Other recent initiatives in the United States include:
- NIST Automatic Meeting Transcription Project (http://www.nist.gov/speech/test_beds/mr_proj): "The National Institute of Standards and Technology (NIST) held an all-day workshop entitled "Automatic Meeting Transcription Data Collection and Annotation" on 2 November 2001. "The workshop addressed issues in data collection and annotation approaches, data sharing, common annotation standards and tools, and distribution of corpora. ... To collect data representative of what might be expected in a functional meeting room of the future, [NIST has] created a media- and sensor-enriched conference room containing a variety of cameras and microphones."
- ATLAS (http://www.nist.gov/speech/atlas): Also at NIST, "ATLAS (Architecture and Tools for Linguistic Analysis Systems) is a recent initiative involving NIST, LDC and MITRE. ATLAS addresses an array of applications needs spanning corpus construction, evaluation infrastructure, and multimodal visualisation."
- TALKBANK (http://www.talkbank.org): TALKBANK is funded by the National Science Foundation (NSF). Its goal "is to foster fundamental research in the study of human and animal communication.

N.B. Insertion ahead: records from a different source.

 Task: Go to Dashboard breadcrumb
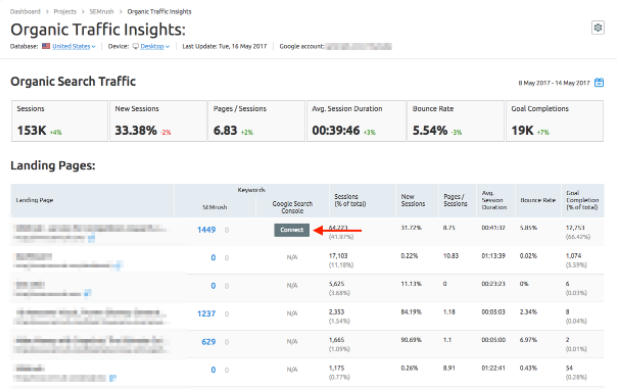coord(25,11)
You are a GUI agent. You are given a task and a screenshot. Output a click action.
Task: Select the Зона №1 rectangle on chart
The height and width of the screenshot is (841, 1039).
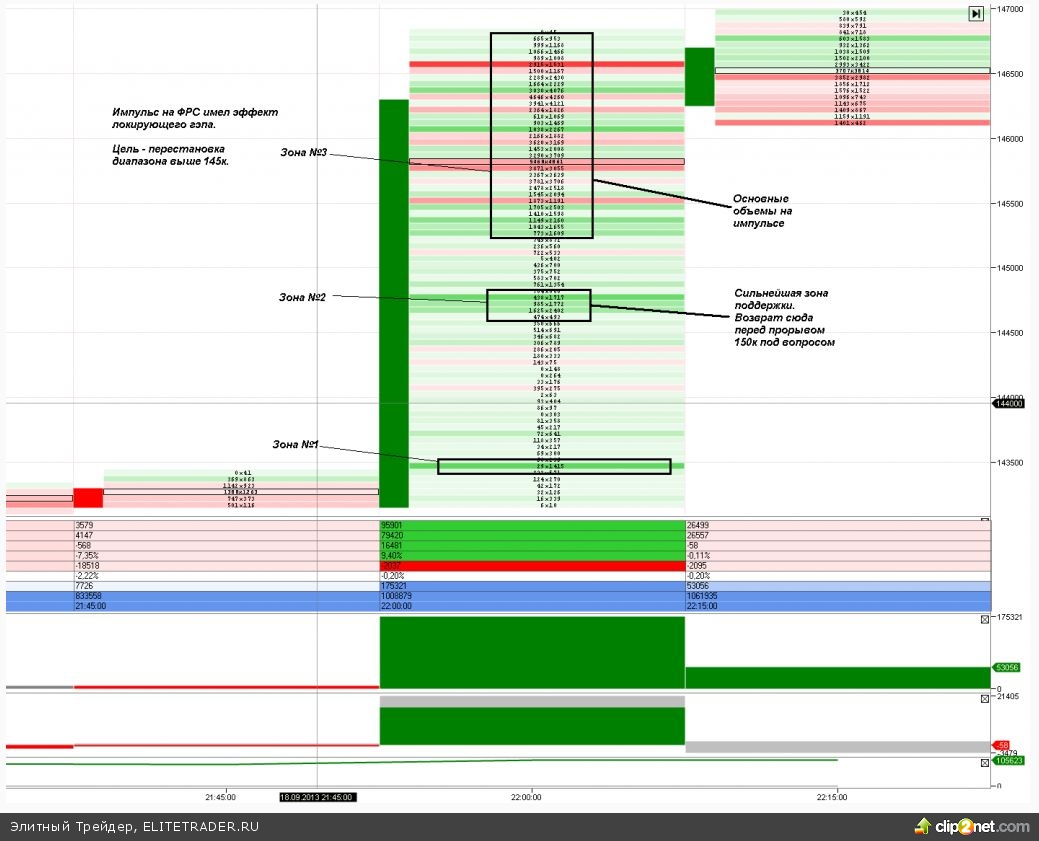pyautogui.click(x=554, y=466)
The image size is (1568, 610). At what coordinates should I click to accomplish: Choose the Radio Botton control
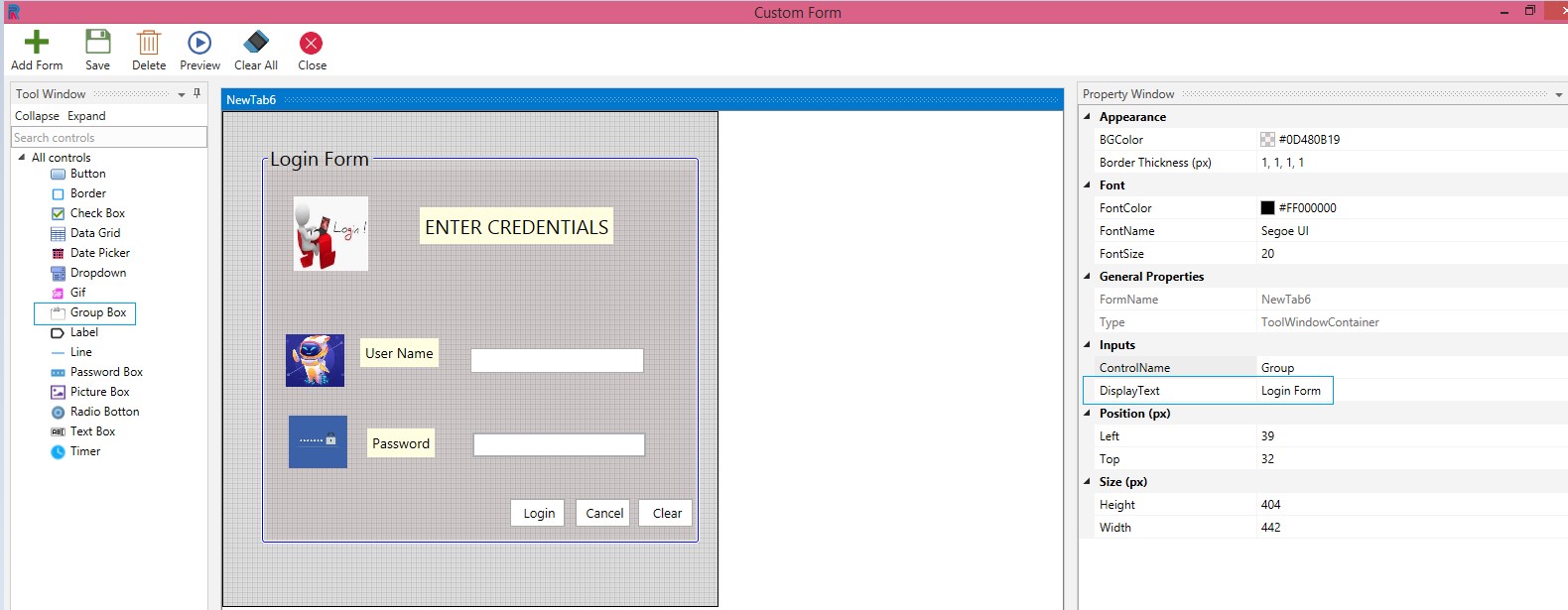tap(104, 412)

TalkBank will provide standards and tools for creating, searching, and publishing primary materials via networked computers." One of the six sub-groups is concerned with communication by gesture and sign.

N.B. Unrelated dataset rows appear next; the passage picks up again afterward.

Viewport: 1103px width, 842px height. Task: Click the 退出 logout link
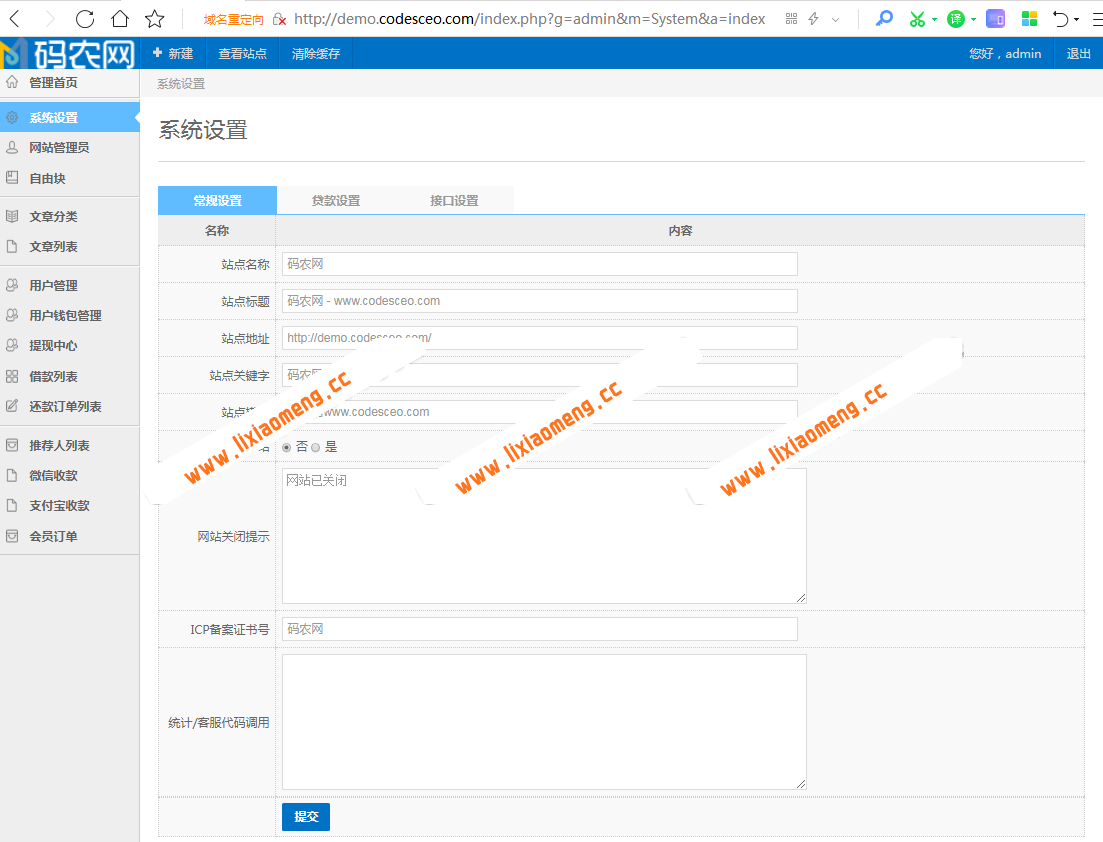(1078, 54)
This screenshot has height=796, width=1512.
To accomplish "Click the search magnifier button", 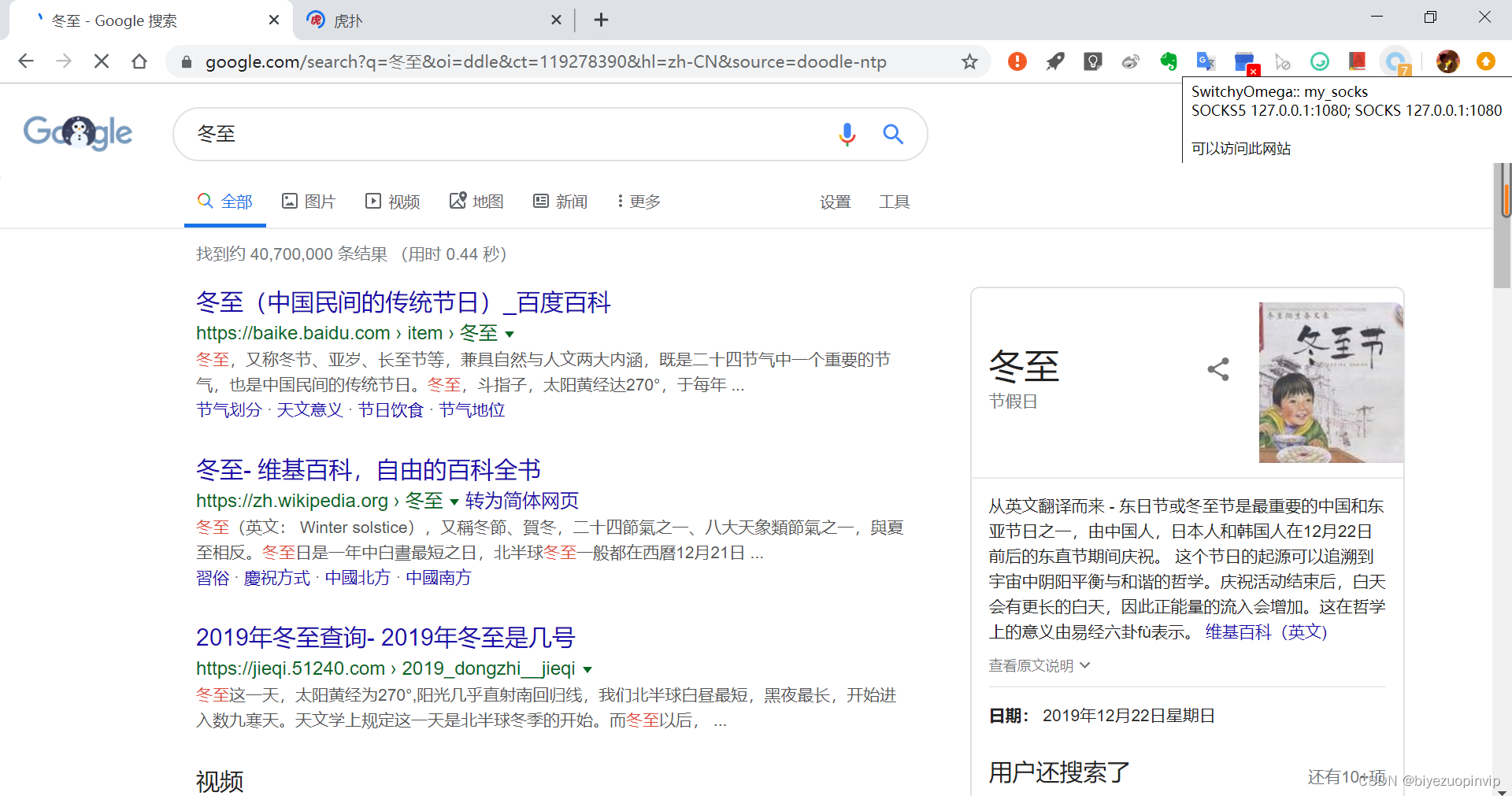I will 893,135.
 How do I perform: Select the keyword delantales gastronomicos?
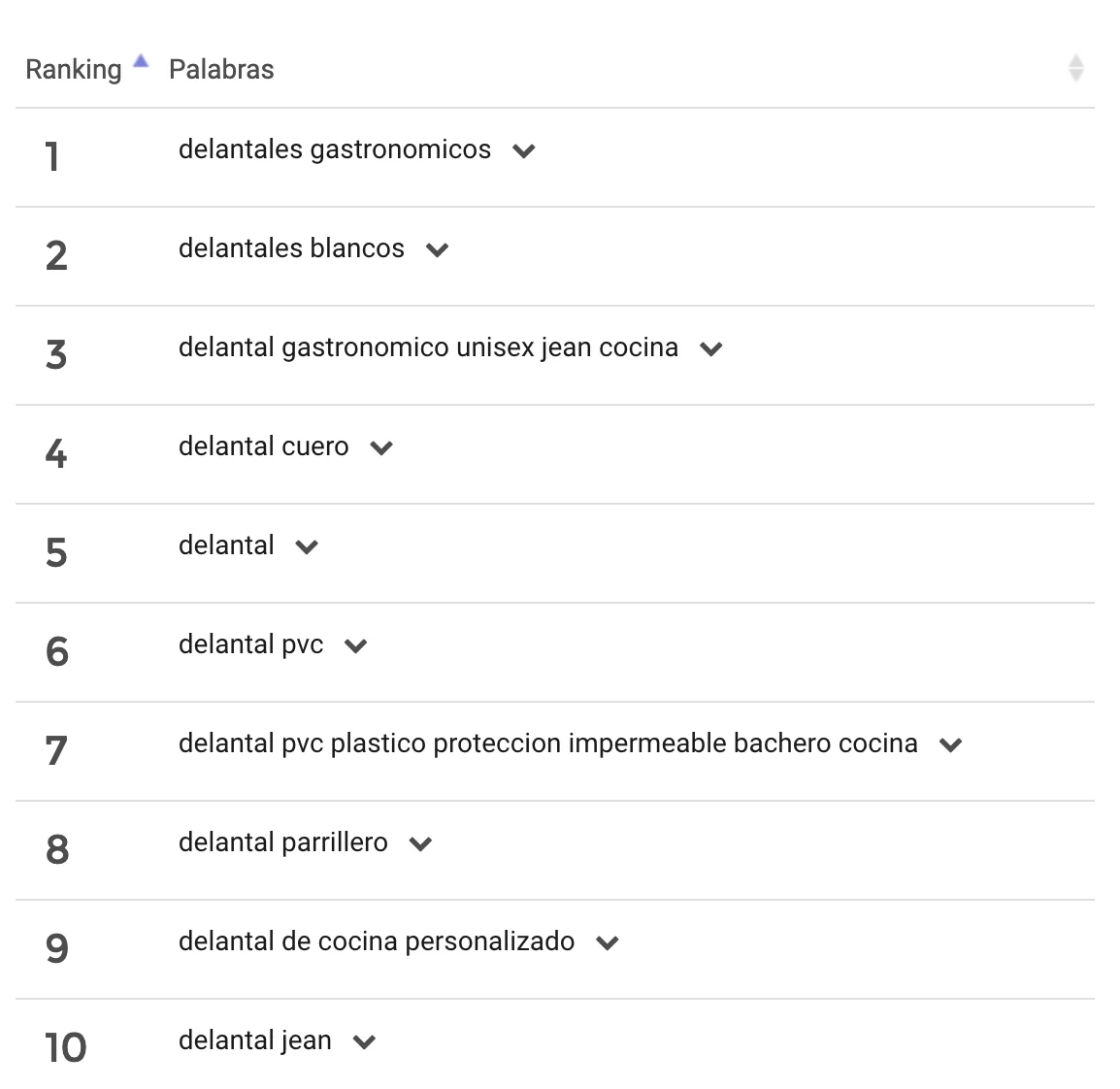tap(335, 150)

In the summer 2001, a Call for Proposal dedicated to Multimodality was launched within the IST Program in autumn 2001. We hope that these participants will also be interested in participating in the LREC 2002 conference.
Starting in 2003, the European 6th Framework program (FP6) will include multilingual and multisensorial communication as a primary R&D focus. Technology evaluation is a specific item in the Integrated Project instrument presentation.

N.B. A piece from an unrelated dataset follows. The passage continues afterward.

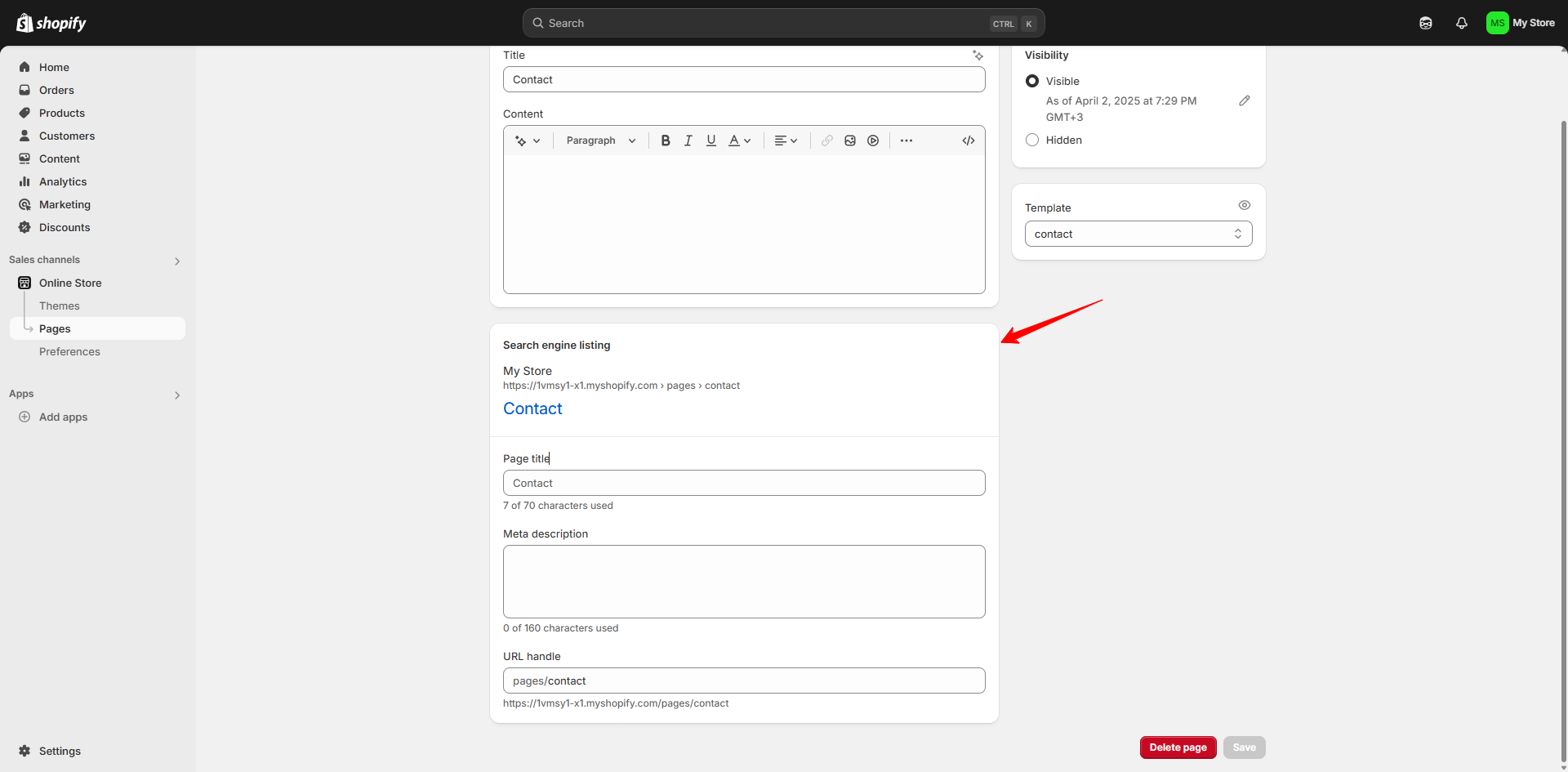The height and width of the screenshot is (772, 1568).
Task: Edit the visibility publish date with pencil icon
Action: tap(1245, 100)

Until now, the collection and annotation of multimodal corpora has been made on an individual basis; individual researchers and teams typically develop custom coding schemes and tools within narrow task domains. As a result, there is a distinct lack of shared knowledge and understanding in terms of how to compare various coding schemes and tools. This makes it difficult to bootstrap off of the results and experiences of others. Given that the annotation of corpora (particularly multimodal corpora) is very costly, we anticipate a growing need for the development of tools and methodologies that enable the collaborative building and sharing of multimodal resources.